The girl leaned back in her chair, satisfied, or resigned to what she was going to get out of this reading.
“Yeah, you’re right.” The girl sighed. Before Tanya could say it, the girl said, “well, I guess that’s that. Thank you . . .”
“Tanya, it’s Tanya.”
“Yes, thank you, Tanya. This has been . . . insightful.” The girl pulled out her wallet from her designer black leather bag and fished out two twenties and a ten. Tanya did not think she was worthy of such a tip, but she did not protest, either. She knew the girl offered such a generous amount not for the quality of the reading, but out of the pity well-to-do people have for locals when vacationing in areas known for both poverty and amusement in equal measures. They said their goodbyes. Tanya excused herself to use the bathroom, hoping the girl would be gone when she got out. This time, the woman in the mirror looked stirred, like she had been reminded of something rather unpleasant. Gina walked in, startling her.

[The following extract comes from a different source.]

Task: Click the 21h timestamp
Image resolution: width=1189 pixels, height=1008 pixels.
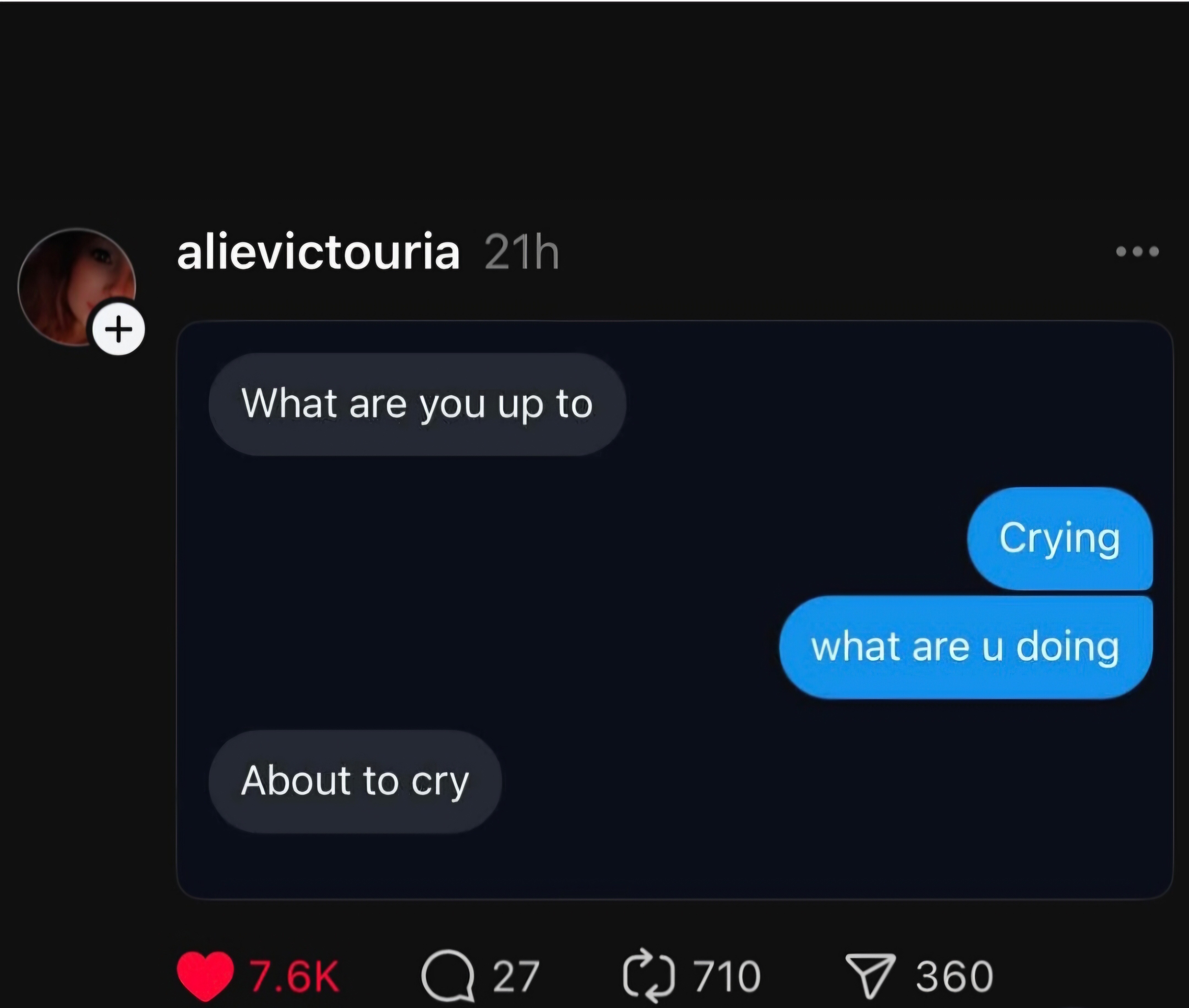Action: click(522, 252)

“Is she still there?” Tanya asked.
“No, she signed her up for a private bath at four. She told me it’s her birthday, again.”
“Yep, sounds about right.” Tanya put on her hat and said goodbye to Gina and walked out to the La Paloma courtyard.
The sun was still high above her. There were the lightest whispers of clouds smeared across the clear sky. Tanya was not thinking of it at the moment, but later that day she might walk to see if Evangelina was on her porch, where they would visit for a while over a beer or two. Or she could dip her feet into the current of cold water rushing from the mountains, too quick for the sun to warm. She would always paint. Such decisions were for another time, not worth troubling herself with them now. She turned to head west.